Sight unseen - not used the new Insert fastener function - yet, 


In real life you may have 137 components, but why do you need all of them in Fusion?

The distance between both washers is the same?

 

If you really do need them all. 
Assemble the bolt nut washers in a new file.

Insert / position one bolt Assembly. Ground it.

Pattern the bolt assembly same as you did the original holes.

Rigid group will save a huge number of joints.


Might help….

Message 4 of 4

Drewpan
Advisor
Advisor

Hi,

 

That's a lot of joints.

 

Under normal circumstances you would only insert the hardware if it was really necessary, in the same way that you

might only insert a thread but not model it. The intent of the design is there but the fiddly bits that really slow the

Fusion software down is not.

 

I would suggest that the Manifold is what you want designed but the options for actually bolting it on are endless.

I would personally leave the actual bolts out of the design and use joints, but in the documentation have a note that

either directs that hex head bolts and washers of a certain size are used for assembly or a list of other options.

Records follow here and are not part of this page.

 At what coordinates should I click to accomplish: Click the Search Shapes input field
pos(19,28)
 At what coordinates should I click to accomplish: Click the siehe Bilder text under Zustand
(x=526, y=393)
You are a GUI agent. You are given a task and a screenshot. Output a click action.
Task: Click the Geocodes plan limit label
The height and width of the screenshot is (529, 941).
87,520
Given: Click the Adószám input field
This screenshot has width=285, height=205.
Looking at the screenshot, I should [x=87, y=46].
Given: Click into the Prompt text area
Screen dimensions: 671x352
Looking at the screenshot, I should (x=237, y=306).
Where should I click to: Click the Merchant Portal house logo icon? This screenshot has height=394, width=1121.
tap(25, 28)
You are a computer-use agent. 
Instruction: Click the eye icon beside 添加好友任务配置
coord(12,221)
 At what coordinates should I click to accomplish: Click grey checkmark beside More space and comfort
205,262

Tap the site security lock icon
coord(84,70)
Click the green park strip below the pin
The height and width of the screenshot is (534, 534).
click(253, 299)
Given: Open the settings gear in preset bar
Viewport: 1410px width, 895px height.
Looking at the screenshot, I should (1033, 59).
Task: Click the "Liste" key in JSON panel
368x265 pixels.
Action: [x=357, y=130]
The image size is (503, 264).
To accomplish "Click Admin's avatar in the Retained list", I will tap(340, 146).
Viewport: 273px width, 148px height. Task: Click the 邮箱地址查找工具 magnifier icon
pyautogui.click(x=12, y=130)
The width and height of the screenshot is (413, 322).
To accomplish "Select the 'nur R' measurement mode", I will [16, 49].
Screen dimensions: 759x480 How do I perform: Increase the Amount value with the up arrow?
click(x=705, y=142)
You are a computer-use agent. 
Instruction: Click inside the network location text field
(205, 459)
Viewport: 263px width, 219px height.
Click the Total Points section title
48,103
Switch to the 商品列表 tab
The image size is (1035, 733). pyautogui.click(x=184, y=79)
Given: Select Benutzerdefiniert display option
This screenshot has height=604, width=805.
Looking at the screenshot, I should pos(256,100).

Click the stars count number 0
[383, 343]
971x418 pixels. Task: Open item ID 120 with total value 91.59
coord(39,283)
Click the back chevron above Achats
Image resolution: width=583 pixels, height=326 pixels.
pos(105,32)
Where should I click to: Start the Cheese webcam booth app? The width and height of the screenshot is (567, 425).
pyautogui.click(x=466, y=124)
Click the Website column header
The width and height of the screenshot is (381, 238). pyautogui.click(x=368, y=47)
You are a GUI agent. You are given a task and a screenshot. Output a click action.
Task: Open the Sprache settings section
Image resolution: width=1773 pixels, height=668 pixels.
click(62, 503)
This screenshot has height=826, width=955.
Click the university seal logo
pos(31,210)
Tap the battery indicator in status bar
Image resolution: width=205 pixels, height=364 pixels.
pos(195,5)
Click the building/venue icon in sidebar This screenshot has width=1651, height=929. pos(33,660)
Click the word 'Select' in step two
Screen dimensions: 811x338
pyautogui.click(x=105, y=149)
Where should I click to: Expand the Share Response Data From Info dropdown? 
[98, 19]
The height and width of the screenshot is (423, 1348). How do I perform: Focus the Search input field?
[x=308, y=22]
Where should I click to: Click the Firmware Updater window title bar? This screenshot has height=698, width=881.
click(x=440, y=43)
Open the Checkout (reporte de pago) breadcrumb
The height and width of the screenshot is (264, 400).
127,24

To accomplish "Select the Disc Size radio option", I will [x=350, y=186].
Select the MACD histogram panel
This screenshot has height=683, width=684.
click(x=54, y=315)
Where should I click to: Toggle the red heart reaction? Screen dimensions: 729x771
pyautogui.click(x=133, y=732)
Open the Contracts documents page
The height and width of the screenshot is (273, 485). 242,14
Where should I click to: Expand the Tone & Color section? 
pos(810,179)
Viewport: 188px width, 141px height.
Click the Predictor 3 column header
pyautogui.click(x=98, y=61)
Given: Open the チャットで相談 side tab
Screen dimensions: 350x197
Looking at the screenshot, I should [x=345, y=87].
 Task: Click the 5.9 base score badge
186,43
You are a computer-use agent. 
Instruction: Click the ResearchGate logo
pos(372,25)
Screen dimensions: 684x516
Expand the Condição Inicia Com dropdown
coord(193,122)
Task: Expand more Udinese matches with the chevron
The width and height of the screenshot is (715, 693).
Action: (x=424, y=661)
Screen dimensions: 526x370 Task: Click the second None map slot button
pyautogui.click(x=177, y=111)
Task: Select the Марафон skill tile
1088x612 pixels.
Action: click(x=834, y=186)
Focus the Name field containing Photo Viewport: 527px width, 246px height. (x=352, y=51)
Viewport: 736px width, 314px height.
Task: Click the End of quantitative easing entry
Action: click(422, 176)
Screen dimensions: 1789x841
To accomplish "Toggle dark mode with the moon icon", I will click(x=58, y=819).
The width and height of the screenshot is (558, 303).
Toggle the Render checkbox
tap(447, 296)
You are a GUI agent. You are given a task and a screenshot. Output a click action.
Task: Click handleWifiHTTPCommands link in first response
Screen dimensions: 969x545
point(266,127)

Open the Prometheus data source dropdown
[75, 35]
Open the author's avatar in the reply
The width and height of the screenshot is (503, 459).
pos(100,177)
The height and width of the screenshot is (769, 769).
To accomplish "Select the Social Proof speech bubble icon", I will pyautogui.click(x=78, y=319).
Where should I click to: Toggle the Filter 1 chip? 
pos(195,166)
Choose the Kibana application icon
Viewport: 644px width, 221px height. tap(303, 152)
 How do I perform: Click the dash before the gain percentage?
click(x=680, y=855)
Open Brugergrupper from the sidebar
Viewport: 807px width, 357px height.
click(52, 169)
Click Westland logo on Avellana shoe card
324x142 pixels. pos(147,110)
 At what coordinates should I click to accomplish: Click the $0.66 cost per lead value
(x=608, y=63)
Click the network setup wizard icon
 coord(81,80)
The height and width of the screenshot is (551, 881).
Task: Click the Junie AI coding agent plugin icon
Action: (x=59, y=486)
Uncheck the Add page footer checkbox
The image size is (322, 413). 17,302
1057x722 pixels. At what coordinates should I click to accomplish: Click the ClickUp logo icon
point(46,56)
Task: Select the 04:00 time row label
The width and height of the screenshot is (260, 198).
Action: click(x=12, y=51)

There is no real need to model the hardware, you know it will be there. The joint is what the design needs to model

correctly.

 

If you insisted on putting in all of the bolt and washers then I would set up ONE with the joints and hardware set up

on the individual bolt as a sub-assembly and then make a single joint on the manifold with the sub-assembly. I would

then copy and paste the sub-assembly for each bolt and make another single joint on the manifold. If you wanted to

then change the hex head to a socket head bolt then all you would have to do is change the FIRST sub-assembly and

the others would be automagically updated. Basically, create sub-assembly and make it active, import parts, join

them all together in the correct relative place. Make main assembly active, create the single joint with the

sub-assembly, copy the sub-assembly and paste a copy into the main assembly, rinse and repeat until all hardware

is done.

 

 

If you are moving stuff around then you are doing it wrong. Either Build in Place and use an In-place Joint, OR

move it into position with a simple Joint. I agree that things get lost when they import to the origin, simply

temporarily turn off visibility of the component in the way to see and use the component, then turn visibility back

on when you need it.

 

When managing where Joints are stored keep it logical. Either put ALL joints in the main assembly OR put each joint

in the assembly or sub-assembly it is related to. This is as easy as selecting which assembly or sub-assembly is active

when you create the joint.

 

In a nutshell, work smart and not hard. Do it once where you can and ignore it if possible. If the design is going to be

used to create comprehensive assembly documentation then you will need all these bolts, if the documentation is

for fabrication then ignore them and use notes.